J’aimerais que le Comité puisse délivrer un certain nombre d’éléments qui étaient un peu en attente mais sur lesquels des réflexions étaient déjà lancées. Je suis peut-être ambitieux, mais je crois qu’il est raisonnable de sortir quatre avis d’ici à la fin de l’année, notamment sur la PMA, sur le thème « biodiversité et santé » – un sujet très original –, sur le coût des médicaments et l’accès aux innovations thérapeutiques, sur les nouveaux outils de la génomique ou peut-être la santé des migrants.

C’est sans doute là mon rôle central que de faire en sorte que le CCNE ait, bien sûr, tout le temps de la réflexion nécessaire, dans la plus totale indépendance, qui est un bien précieux, mais en tenant compte du fait qu’à un moment donné, il faut bien sortir des textes ! Ceci afin que les gens s’en emparent, réfléchissent, réagissent, critiquent, approuvent ou non…

Quelle écoute avez-vous, ou espérez-vous avoir, du côté des élus et des décideurs politiques et sociaux, des chercheurs, des médecins, des laboratoires, etc. ? Le caractère consultatif est-il, selon vous, une limite du CCNE, un handicap ou au contraire un atout ?

Je crois que c’est fondamentalement un atout, un aspect extrêmement positif et précieux. Tout comme son autonomie, surtout sur des questions aussi complexes. Mais, ensuite, c’est comme partout : on a l’écoute que l’on mérite et que l’on sait conquérir ou obtenir. La vision qu’ont les gens de vous, c’est celle que vous leur donnez.

C’est au CCNE de produire du débat, d’être présent dans la société, d’être en interaction avec les autres grandes instances. En outre, je découvre que la relation avec les politiques est beaucoup plus importante au CCNE qu’à la direction d’un organisme de recherche.

Par exemple, avez-vous des liens, ou comptez-vous les développer, avec le Conseil national du sida (CNS) ?

Oui, tout à fait. Je vais en tout cas essayer de faire en sorte qu’ils perdurent, qu’on se parle et travaille ensemble. Mais j’insisterai sur le fait qu’il doit garder sa spécificité et ses sujets : il y a un Conseil national du sida, qui est maintenant aussi chargé des hépatites virales, il est hors de question que le CCNE empiète spécifiquement sur ses domaines d’intervention.
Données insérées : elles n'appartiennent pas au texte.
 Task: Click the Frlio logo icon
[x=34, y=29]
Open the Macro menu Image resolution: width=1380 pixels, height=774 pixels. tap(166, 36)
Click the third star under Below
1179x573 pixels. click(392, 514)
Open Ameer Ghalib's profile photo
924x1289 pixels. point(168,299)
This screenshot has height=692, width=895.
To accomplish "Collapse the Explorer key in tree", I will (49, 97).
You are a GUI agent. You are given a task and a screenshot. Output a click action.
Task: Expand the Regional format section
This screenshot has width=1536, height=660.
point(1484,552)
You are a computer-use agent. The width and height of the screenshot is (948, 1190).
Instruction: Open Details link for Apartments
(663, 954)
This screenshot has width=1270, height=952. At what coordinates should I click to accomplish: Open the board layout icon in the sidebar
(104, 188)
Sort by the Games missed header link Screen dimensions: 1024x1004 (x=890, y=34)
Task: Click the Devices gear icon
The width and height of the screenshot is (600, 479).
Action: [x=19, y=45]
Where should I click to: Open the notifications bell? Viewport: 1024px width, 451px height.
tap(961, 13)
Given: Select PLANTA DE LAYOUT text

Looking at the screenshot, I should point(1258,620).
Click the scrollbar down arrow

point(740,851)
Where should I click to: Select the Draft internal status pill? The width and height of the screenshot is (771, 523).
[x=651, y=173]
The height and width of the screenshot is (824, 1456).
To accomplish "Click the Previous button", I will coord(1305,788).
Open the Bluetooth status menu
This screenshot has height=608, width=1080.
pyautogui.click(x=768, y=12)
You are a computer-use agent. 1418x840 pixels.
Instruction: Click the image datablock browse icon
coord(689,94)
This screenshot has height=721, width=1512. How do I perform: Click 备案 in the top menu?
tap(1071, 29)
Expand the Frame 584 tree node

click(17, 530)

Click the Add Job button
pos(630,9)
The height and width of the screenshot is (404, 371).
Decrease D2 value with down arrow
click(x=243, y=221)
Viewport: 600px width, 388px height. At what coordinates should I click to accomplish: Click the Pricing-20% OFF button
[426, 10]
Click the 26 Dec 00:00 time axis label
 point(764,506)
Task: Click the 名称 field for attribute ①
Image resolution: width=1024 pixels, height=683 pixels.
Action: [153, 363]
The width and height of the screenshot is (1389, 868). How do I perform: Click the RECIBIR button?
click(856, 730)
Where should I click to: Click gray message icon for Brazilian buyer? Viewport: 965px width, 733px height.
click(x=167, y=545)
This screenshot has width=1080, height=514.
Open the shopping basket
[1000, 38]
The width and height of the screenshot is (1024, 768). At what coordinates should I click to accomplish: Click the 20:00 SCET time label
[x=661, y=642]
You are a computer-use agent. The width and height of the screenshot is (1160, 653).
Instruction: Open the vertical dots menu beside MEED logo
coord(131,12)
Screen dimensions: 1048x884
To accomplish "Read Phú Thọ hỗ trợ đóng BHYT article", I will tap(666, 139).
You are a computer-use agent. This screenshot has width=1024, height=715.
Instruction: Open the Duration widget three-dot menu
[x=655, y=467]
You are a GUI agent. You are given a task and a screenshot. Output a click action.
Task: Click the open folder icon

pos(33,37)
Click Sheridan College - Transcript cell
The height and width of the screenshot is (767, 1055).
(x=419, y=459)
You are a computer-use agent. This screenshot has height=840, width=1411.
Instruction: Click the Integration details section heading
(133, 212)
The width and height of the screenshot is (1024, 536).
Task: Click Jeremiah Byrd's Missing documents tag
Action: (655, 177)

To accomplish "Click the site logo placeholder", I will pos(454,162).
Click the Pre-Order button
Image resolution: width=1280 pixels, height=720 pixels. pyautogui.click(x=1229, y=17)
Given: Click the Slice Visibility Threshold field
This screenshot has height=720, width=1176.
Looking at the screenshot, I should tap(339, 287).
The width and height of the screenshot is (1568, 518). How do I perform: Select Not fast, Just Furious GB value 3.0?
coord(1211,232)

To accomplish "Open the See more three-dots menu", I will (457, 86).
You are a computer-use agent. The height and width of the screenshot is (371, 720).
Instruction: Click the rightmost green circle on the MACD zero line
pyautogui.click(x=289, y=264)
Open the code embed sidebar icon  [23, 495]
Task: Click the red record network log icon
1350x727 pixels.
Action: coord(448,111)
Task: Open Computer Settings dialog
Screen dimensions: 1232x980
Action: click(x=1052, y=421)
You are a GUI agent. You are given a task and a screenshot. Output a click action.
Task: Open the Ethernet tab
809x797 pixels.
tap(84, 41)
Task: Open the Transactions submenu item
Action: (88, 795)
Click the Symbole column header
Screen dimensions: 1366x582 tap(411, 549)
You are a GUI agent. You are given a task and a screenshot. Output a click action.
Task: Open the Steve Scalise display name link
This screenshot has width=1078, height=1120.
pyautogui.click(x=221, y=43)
Il y a bien d’autres sujets – que je connais moins bien, mais ce n’est pas grave ! – sur lesquels le Comité consultatif national d’éthique doit travailler, et nous allons essayer de laisser au CNS ses deux topiques. Même si, sur certaines questions, nous sentons, le président du Conseil national du sida et moi-même, que la conjonction de deux avis, ou la mise en avant d’un avis commun, partagé, pourrait avoir plus de poids sur un sujet difficile.